Deshalb radle ich da auch hoch, wenn ich ins Theater Rampe will und hinten im Hof mein Fahrrad abstelle. (Vorne gibt es ja keine Radbügel). 

Derzeit ist da schon länger Baustelle. Wie man sieht, schafft sie für Autos rede Menge Platz. Wer keinen Platz mehr hat, sind die Fußgänger:innen. Die Schleuse ist so eng und die Ständer der Beschrankung sind vielfach so gedreht, dass jemand mit einem Kinderwagen nur schwer durchkommt.

10. Juni 2021

Fußgänger und Radschnellweg passen nicht zusammen.

Städte sind nicht gut beraten, wenn sie Radschnellverbindungen genau dorthin legen, wo bisher vor allem Fußgänger:innen unterwegs sind. Rund um Berlin führt das gerade zu Verwerfungen. 

Das Bedürfnis, Radfahrende über kreuzungfreie Strecken zu schicken, erzeugt Routenideen, die eben nicht entlang von Autostraßen führen. Auch Radfahrende fahren gern durch schöne Gegenden. Aber genau dort gehen auch Fußgänger:innen gerne spazieren und an schöneren Tagen in rauen Mengen. Denen darf man ihren Erholungsraum - er ist knapp genug - nicht wegnehmen. 

Unsere Hauptradroute 1 geht durch den Schlossgarten. Und da wird es wirklich immer enger. 

17. Februar 2021

Fußgängerzone statt Anliegerstraße

Wenn Autofahrende die Verkehrszeichen nicht sehen, dann sehen sie diese Fahrbahnmalerei. 

Sie befindet sich in der Steinkopfstraße (am Bopser) dort, wo man aus der Wernhaldenstraße einbiegt. Die Verkehrszeichen sagen, dass diese Staße eine Fußgängerzone ist. Nur die Anwohner:innen dürfen zu ihren privaten Stellplätzen fahren, der Lieferverkehr darf hinein und Radfahrende dürfen hier durch. 

18. Januar 2021

Gehwege mit Umleitungsschildern vollgestellt

In Untertürkheim müssen die Abwasser- und Wasserleitungen vom Bahnhofsgelände weg unter die Straßen verlegt werden.

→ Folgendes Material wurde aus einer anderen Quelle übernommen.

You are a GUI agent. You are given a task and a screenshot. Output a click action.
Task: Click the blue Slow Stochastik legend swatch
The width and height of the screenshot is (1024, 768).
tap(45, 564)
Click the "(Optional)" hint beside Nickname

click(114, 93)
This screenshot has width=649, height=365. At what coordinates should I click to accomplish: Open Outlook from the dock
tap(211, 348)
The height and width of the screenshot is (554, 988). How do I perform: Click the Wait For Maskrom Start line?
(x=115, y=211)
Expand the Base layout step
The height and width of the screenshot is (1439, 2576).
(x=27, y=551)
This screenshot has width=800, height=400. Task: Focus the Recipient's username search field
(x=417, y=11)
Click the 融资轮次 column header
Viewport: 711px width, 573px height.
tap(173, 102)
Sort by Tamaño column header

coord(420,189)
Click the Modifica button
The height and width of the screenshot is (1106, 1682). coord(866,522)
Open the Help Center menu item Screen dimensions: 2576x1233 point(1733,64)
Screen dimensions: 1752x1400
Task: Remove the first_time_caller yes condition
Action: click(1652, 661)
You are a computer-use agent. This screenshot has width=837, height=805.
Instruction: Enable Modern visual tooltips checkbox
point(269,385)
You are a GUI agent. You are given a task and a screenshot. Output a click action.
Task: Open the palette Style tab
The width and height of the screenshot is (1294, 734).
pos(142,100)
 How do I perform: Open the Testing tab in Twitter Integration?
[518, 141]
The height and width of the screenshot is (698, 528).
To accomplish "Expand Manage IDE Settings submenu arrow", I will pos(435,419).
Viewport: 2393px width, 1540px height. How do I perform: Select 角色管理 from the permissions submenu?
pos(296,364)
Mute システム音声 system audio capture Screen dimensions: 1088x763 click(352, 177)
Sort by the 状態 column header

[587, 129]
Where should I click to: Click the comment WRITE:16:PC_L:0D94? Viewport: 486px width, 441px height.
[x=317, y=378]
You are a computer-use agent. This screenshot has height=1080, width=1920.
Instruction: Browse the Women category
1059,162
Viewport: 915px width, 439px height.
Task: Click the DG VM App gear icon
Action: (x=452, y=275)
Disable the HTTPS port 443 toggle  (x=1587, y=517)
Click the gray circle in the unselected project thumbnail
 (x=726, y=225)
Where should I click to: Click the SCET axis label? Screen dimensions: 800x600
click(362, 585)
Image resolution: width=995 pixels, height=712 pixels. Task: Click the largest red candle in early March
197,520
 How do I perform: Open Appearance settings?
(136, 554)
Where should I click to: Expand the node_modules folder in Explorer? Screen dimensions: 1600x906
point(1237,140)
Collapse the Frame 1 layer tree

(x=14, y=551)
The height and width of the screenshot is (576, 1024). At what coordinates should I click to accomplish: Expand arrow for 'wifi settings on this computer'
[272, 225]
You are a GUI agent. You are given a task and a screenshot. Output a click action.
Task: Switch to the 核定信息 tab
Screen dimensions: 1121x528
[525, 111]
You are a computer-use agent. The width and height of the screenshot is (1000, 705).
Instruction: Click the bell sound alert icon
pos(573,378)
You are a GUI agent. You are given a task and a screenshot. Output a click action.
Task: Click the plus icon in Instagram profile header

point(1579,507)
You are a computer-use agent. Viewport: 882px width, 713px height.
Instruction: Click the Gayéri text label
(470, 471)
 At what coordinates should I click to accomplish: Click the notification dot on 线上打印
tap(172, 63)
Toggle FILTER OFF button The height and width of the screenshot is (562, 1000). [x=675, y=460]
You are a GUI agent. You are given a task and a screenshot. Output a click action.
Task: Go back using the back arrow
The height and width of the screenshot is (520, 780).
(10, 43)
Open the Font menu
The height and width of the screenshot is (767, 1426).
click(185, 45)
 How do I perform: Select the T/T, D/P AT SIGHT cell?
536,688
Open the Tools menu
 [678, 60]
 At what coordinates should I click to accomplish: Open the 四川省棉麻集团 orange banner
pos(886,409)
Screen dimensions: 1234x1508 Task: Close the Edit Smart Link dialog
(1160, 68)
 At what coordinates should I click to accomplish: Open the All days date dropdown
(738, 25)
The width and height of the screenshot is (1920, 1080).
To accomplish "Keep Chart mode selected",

Das führt nicht nur für den Autoverkehr zu Umleitungen, sondern auch für den Radverkehr. Baustellen müssen sein, und sie bedeuten für alle Unbequemlichkeiten. Der Radverkehr wurde hier nicht vergessen. Das ist gut. Aber einfach wird es nicht. Blogleser Alex hat sich die Situationen sehr genau angeschaut und viele Fotos gemacht. Vielen Dank. 

Bedenklich übrigens, dass fast alle Verkehrzeichen auf den Gehwegen stehen, die teils viel zu schmal dafür sind. Hier die Beschreibungen
von Alex:

11. Oktober 2020

Der Schaltkastenstreich

In der Böblinger Straße in Heslach ist das neue Jugendhaus mit der Stadtteilbibliothek fertig. Alles sehr schön, nur nicht für Fußgänger:innen und Radfahrende. 

Denn mitten auf dem Gehweg steht ein Schaltkasten. Er macht den schönen neuen und breiten Gehweg schmal. Mit dem Kinderwagen kommt man nier nicht durch, mit dem Rollstuhl schon gleich gar nicht. Außerdem sieht es grottenhässlich aus. Da beauftragt man einen Architekten, da beschäftigt sich die Politik mit der Gestalt des Gebäudes, und dann steht davor so ein Trum, das Graffiti anzieht, weil es eben hässlich ist. Das hat schon was von Schildbürgerstreich, oder Schaltkastenstreich.